Hidup yang profetik menyadarkan kita bahwa realitas yang kita hadapi bukanlah sekedar kenyataan jasmaniah saja, tetapi ada pula realitas rohani yang tidak kelihatan; namun tidak kalah nyata. (Ibrani 11:3)

Supaya kita memperoleh gambaran utuh dalam mengerjakan panggilan-Nya, kita perlu senantiasa hidup secara profetik. Tuntunan Roh Kudus yang kita peroleh dari kehidupan profetik akan menolong kita berhasil di dimensi rohani dan jasmani atas suatu perkara.

Mulailah membangun kehidupan yang profetik dengan memiliki kehidupan doa, pujian, penyembahan, dan perenungan firman yang rutin. Allah akan melatih kita mendengar suara-Nya yang lembut untuk menuntun kita menjalani kehidupan selama ada di dunia. Ada waktunya Tuhan juga akan menitipkan suara kenabian kepada kita, supaya ada perkataan Tuhan yang dilepaskan dan merubah kondisi komunitas kita. Maukah kita terlibat di dalamnya? (TH)

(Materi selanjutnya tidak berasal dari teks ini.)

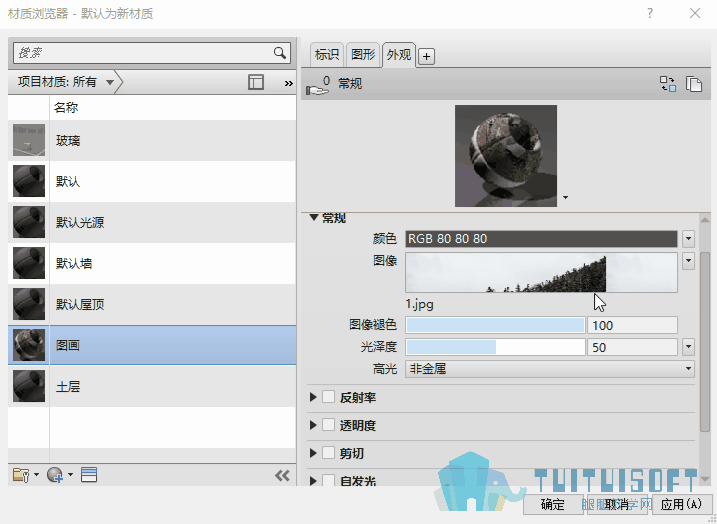This screenshot has width=717, height=524.
Task: Enable the 反射率 checkbox
Action: coord(328,397)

Selama ini beredar anggapan bahwa kehidupan yang profetik hanyalah bagi orang dari pelayanan tertentu saja, misalnya para pendoa, pelayan pujian dan penyembahan serta pengkhotbah. Bahkan, ada yang menganggap bahwa kehidupan yang profetik adalah kehidupan yang (terlalu) "ngeroh" dan tidak semua orang harus hidup dengan gaya seperti itu.